▸ TASK PROMPT: Take the lines from the one containing "Home Building Basics (232, 785)" through the end of the material and write them out exactly, omitting pictures.
----
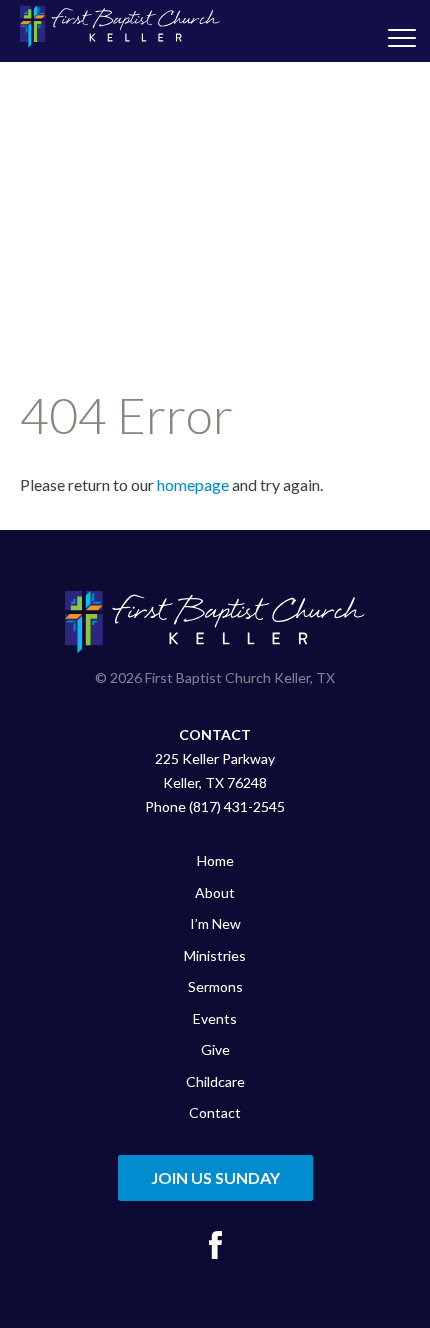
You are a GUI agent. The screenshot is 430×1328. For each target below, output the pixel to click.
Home (215, 860)
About (215, 892)
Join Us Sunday (215, 1177)
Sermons (215, 986)
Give (215, 1049)
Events (215, 1018)
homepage (193, 484)
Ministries (215, 955)
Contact (215, 1112)
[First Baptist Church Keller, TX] (120, 26)
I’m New (215, 923)
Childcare (215, 1081)
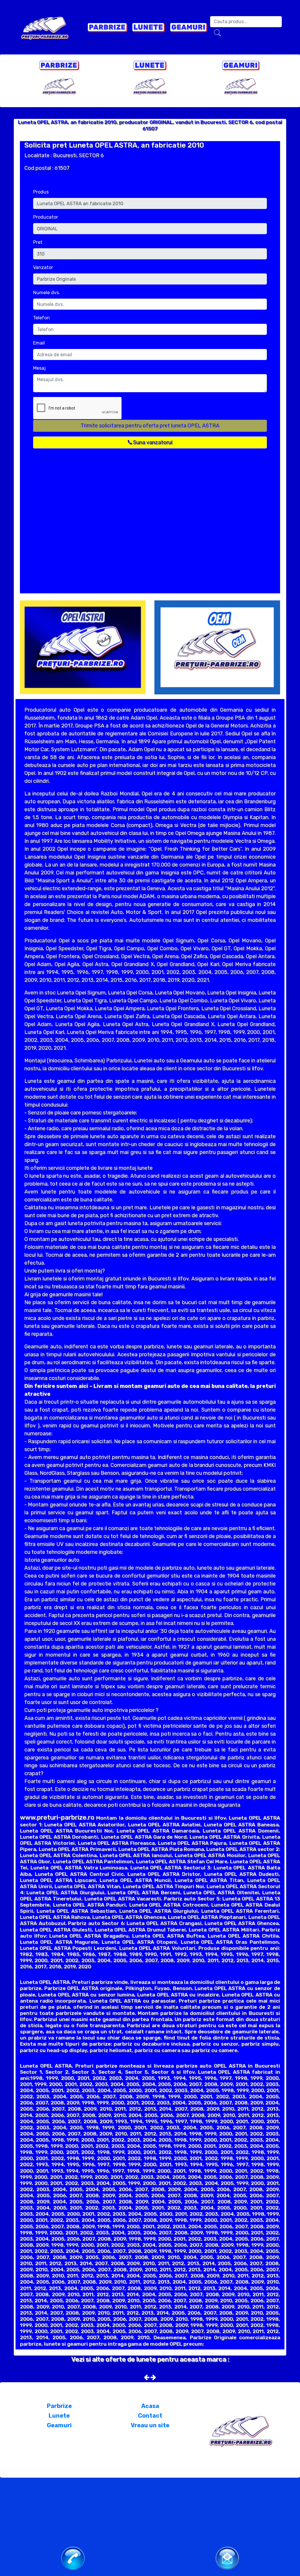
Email (39, 343)
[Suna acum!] (73, 2558)
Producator (45, 217)
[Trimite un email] (227, 2558)
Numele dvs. (46, 292)
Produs (41, 192)
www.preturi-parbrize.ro (57, 1817)
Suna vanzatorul (152, 442)
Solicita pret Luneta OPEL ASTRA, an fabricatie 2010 (114, 145)
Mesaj (39, 368)
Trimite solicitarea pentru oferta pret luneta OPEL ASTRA (150, 425)
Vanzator (43, 267)
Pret (37, 242)
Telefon (41, 318)
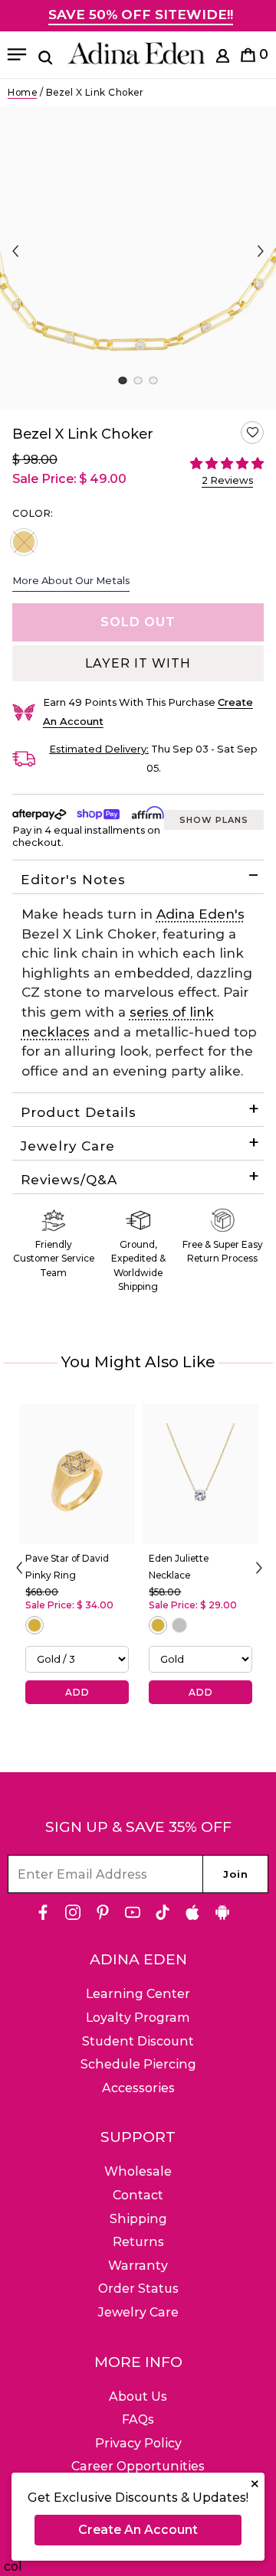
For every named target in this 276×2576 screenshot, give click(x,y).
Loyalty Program (138, 2017)
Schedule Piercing (138, 2064)
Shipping (138, 2219)
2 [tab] (137, 380)
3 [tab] (153, 380)
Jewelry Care (68, 1146)
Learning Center (138, 1994)
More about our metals (71, 580)
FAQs (138, 2419)
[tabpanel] (138, 257)
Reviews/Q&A (69, 1179)
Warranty (138, 2265)
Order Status (138, 2288)
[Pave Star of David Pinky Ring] (77, 1474)
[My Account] (222, 58)
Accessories (138, 2088)
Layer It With (138, 663)
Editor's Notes (73, 879)
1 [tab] (122, 380)
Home (22, 92)
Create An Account (138, 2529)
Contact (138, 2195)
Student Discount (138, 2041)
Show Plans (213, 820)
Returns (138, 2242)
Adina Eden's (200, 914)
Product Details (78, 1112)
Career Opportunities (138, 2466)
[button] (252, 432)
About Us (138, 2396)
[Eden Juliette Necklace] (200, 1474)
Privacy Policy (138, 2443)
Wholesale (138, 2171)
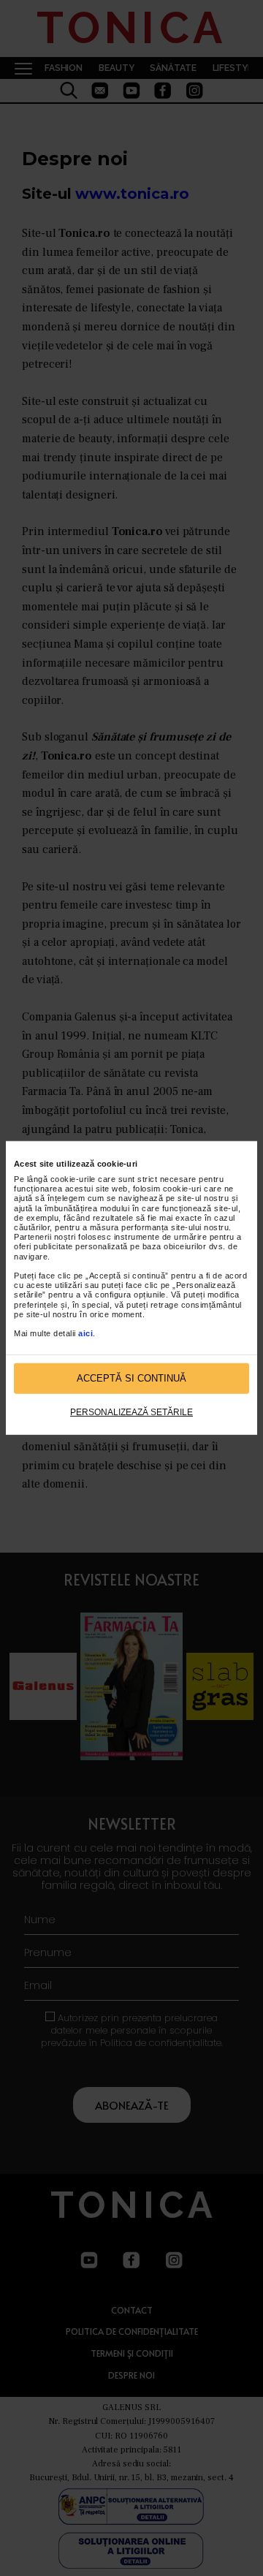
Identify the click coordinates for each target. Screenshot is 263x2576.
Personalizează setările (131, 1412)
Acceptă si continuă (131, 1378)
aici (85, 1333)
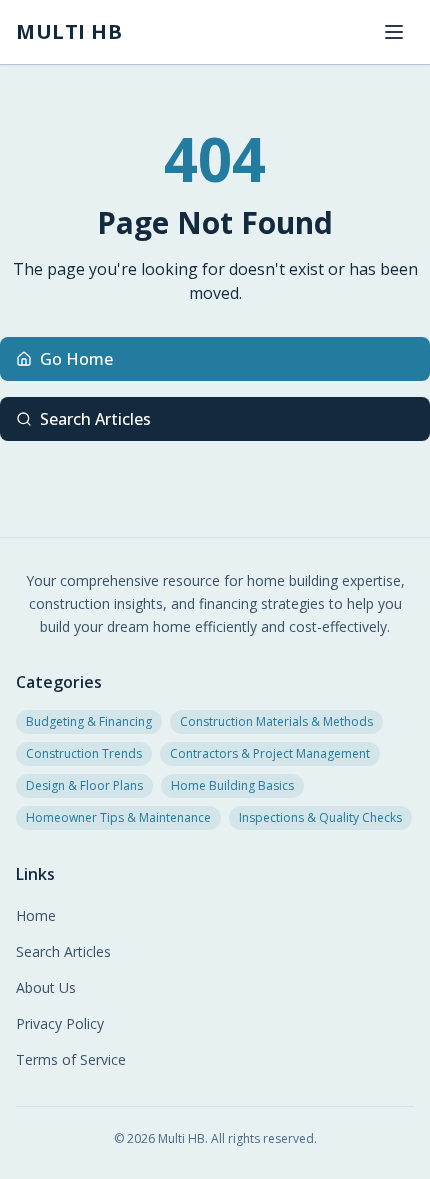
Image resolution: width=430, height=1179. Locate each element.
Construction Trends (84, 753)
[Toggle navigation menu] (394, 32)
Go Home (76, 359)
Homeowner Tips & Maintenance (118, 817)
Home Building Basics (232, 785)
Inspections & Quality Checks (320, 817)
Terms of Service (71, 1059)
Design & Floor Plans (84, 785)
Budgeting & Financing (89, 721)
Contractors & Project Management (270, 753)
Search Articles (95, 419)
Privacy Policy (60, 1023)
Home (36, 915)
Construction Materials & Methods (276, 721)
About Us (46, 987)
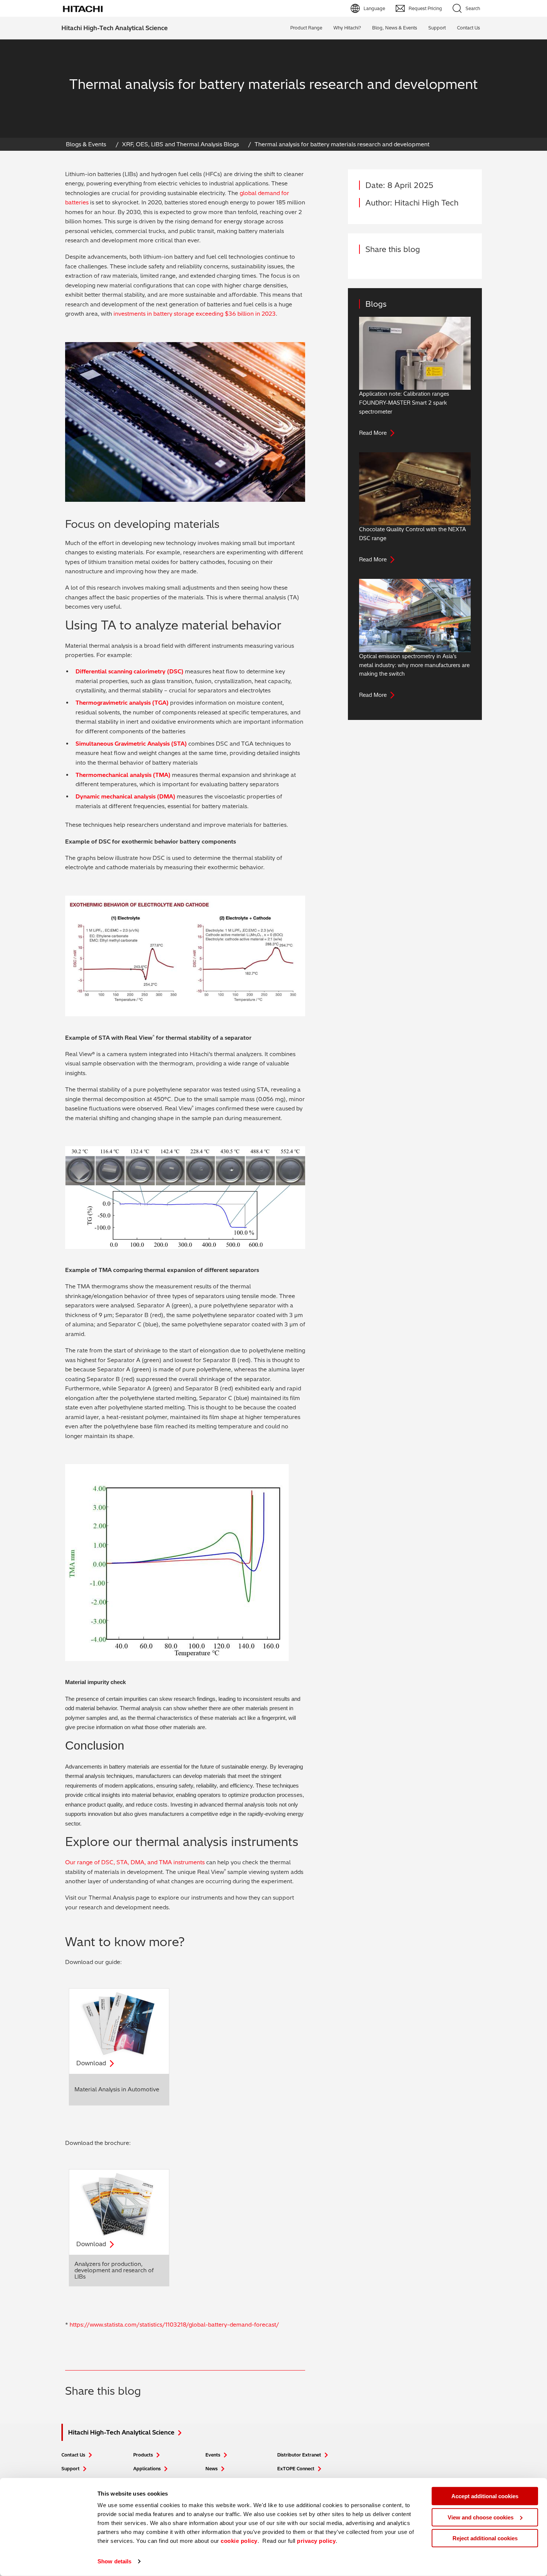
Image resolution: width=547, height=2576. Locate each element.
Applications (147, 2468)
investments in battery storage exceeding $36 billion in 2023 (194, 313)
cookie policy (239, 2541)
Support (437, 28)
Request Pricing (425, 8)
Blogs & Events (86, 144)
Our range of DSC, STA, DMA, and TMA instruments (135, 1862)
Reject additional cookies (485, 2538)
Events (212, 2455)
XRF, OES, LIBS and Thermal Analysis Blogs (180, 144)
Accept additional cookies (484, 2496)
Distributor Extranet (299, 2455)
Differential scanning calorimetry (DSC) (129, 671)
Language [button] (374, 8)
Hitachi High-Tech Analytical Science (114, 28)
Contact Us (73, 2455)
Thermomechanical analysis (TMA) (123, 774)
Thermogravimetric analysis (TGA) (122, 702)
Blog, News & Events (394, 28)
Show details (114, 2561)
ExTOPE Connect (295, 2468)
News (211, 2468)
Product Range (306, 28)
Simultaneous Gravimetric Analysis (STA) (131, 743)
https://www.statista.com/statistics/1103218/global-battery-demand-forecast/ (174, 2324)
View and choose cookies (481, 2517)
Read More (373, 433)
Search (473, 8)
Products (143, 2455)
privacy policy (316, 2541)
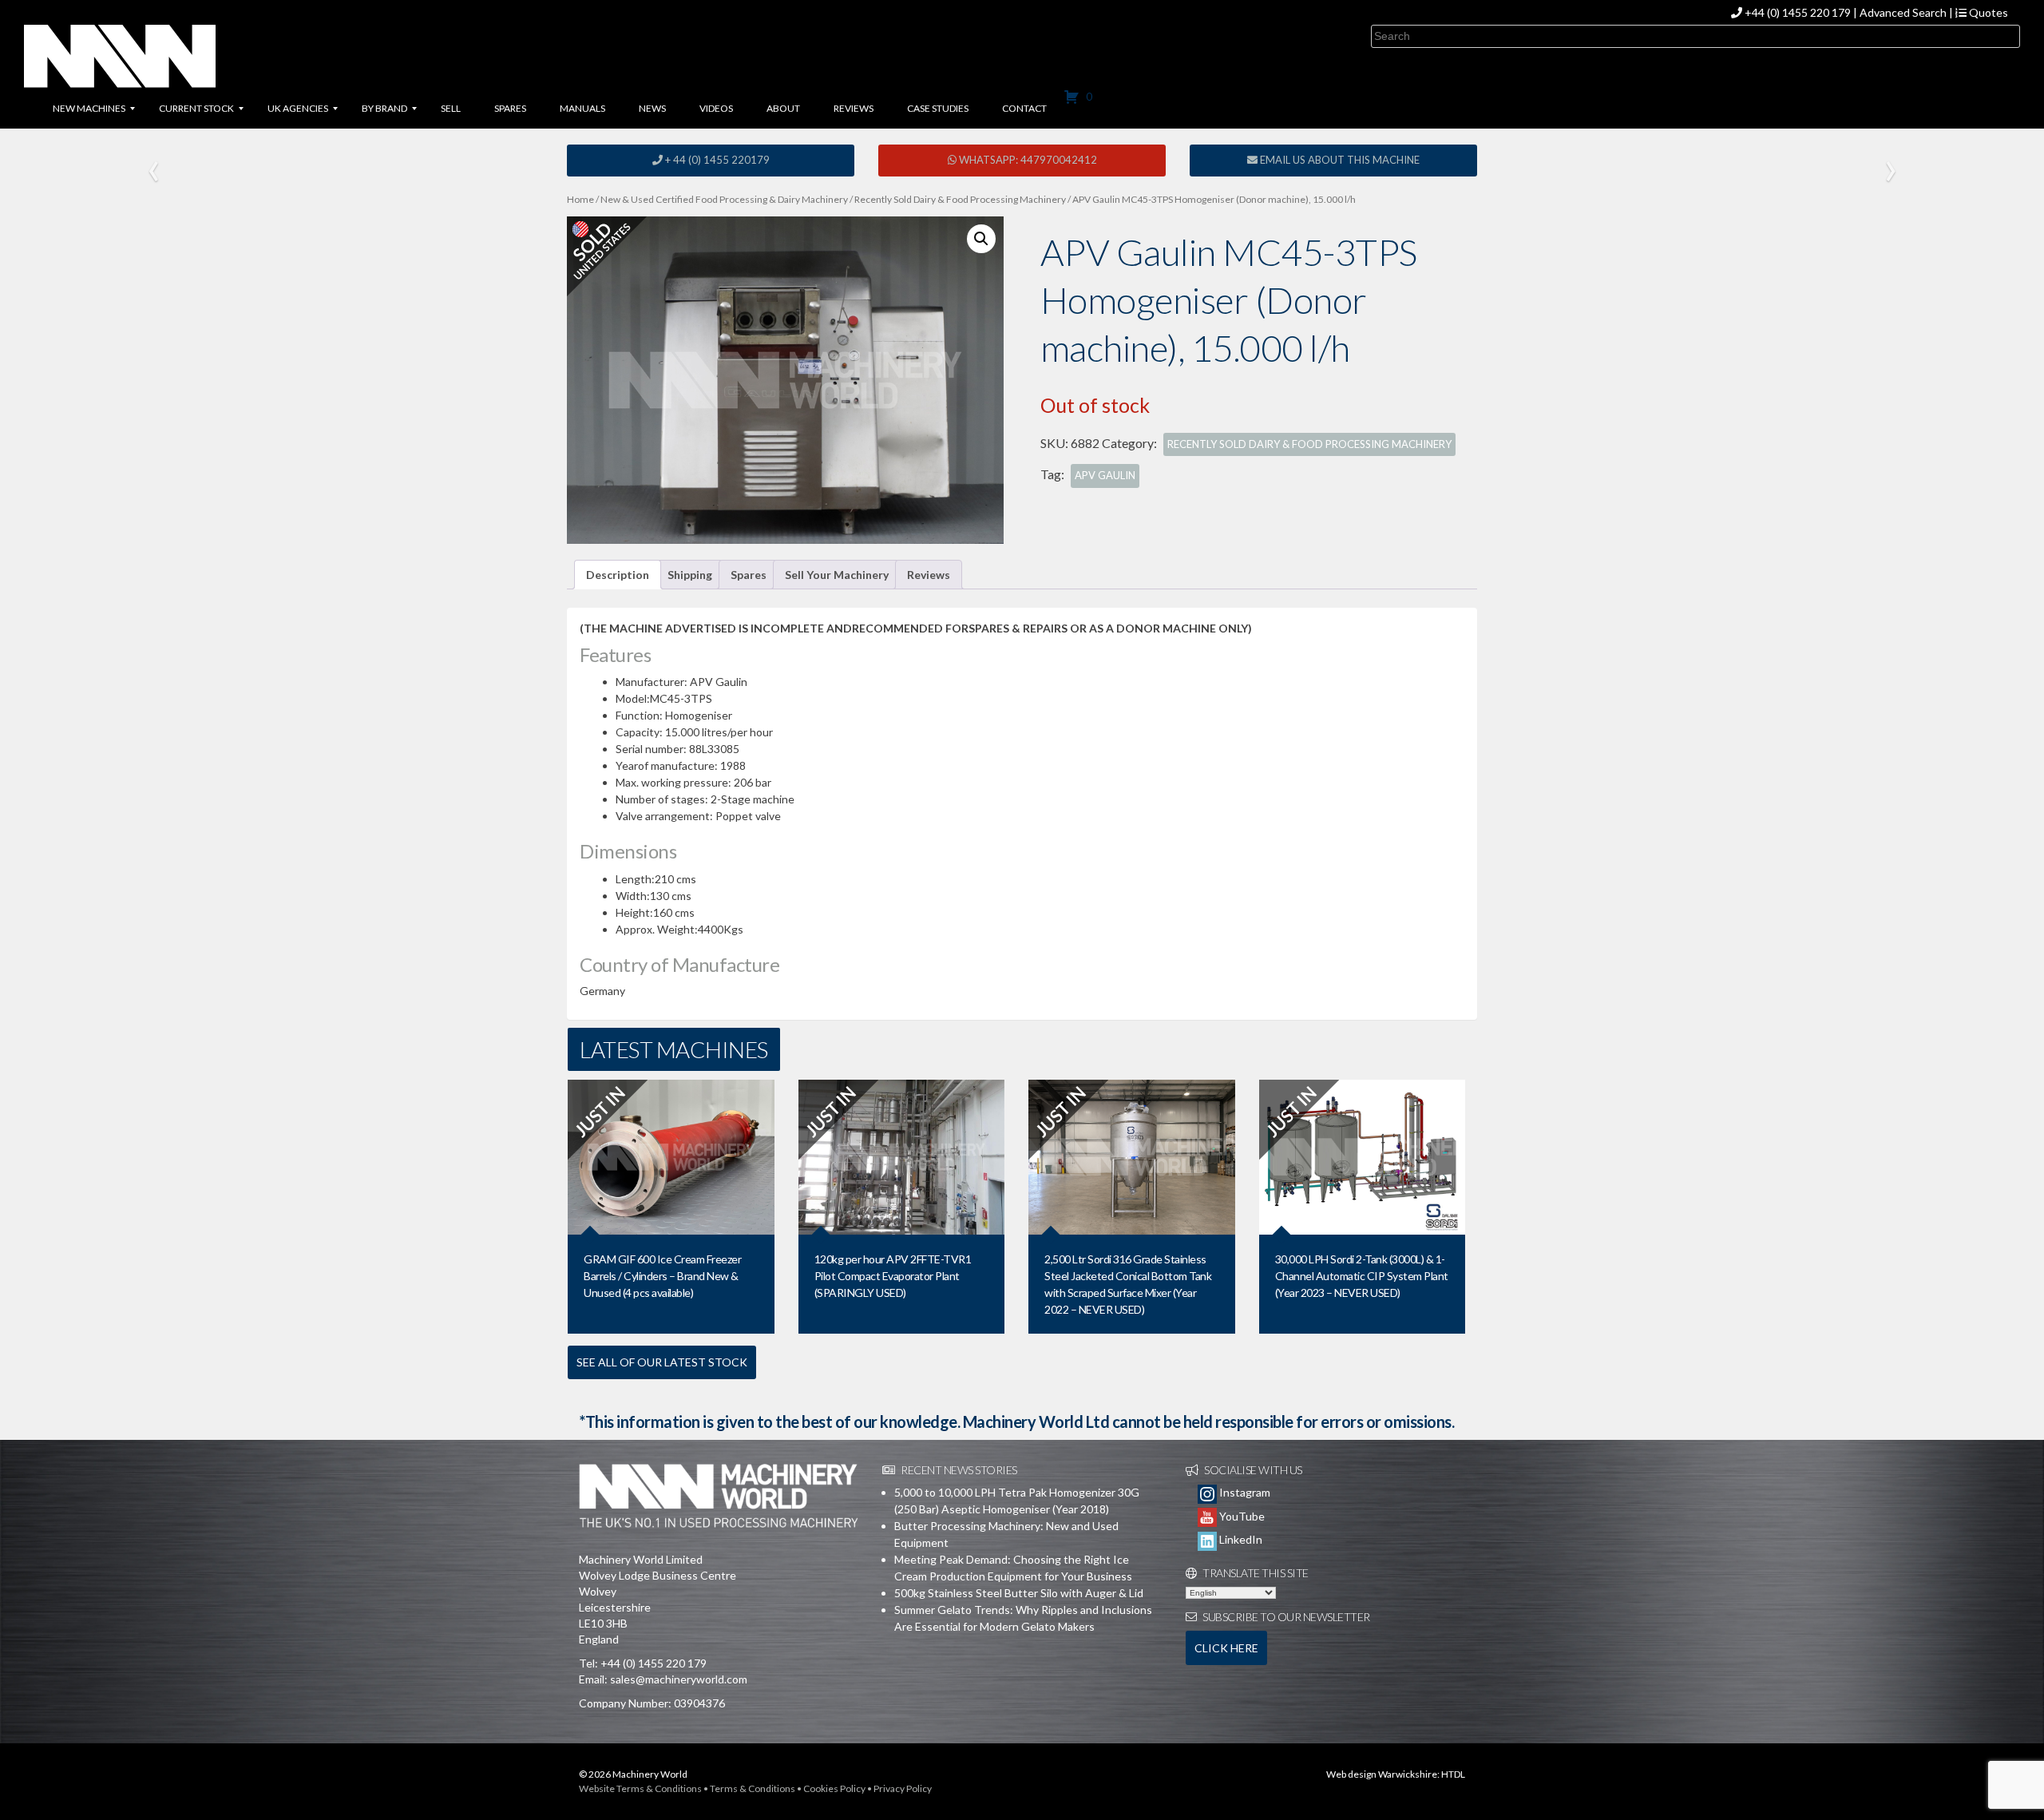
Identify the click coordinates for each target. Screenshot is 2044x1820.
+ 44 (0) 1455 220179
----
▸ EXPECTED ANSWER:
Home Building Basics (232, 785)
Inspections & Quality Checks (320, 817)
Terms of Service (71, 1059)
Design & Floor Plans (84, 785)
Budgeting & Financing (89, 721)
Contractors & Project Management (270, 753)
Search Articles (95, 419)
Privacy Policy (60, 1023)
Home (36, 915)
Construction Materials & Methods (276, 721)
About Us (46, 987)
Image resolution: width=547, height=2576. Locate each element.
Applications (147, 2468)
investments in battery storage exceeding $36 billion in 2023 (194, 313)
cookie policy (239, 2541)
Support (437, 28)
Request Pricing (425, 8)
Blogs & Events (86, 144)
Our range of DSC, STA, DMA, and TMA instruments (135, 1862)
Reject additional cookies (485, 2538)
Events (212, 2455)
XRF, OES, LIBS and Thermal Analysis Blogs (180, 144)
Accept additional cookies (484, 2496)
Distributor Extranet (299, 2455)
Differential scanning calorimetry (DSC) (129, 671)
Language [button] (374, 8)
Hitachi High-Tech Analytical Science (114, 28)
Contact Us (73, 2455)
Thermomechanical analysis (TMA) (123, 774)
Thermogravimetric analysis (TGA) (122, 702)
Blog, News & Events (394, 28)
Show details (114, 2561)
ExTOPE Connect (295, 2468)
News (211, 2468)
Product Range (306, 28)
Simultaneous Gravimetric Analysis (STA) (131, 743)
https://www.statista.com/statistics/1103218/global-battery-demand-forecast/ (174, 2324)
View and choose cookies (481, 2517)
Read More (373, 433)
Search (473, 8)
Products (143, 2455)
privacy policy (316, 2541)
Identify the click coordinates for each target. Screenshot is 2044x1820.
+ 44 (0) 1455 220179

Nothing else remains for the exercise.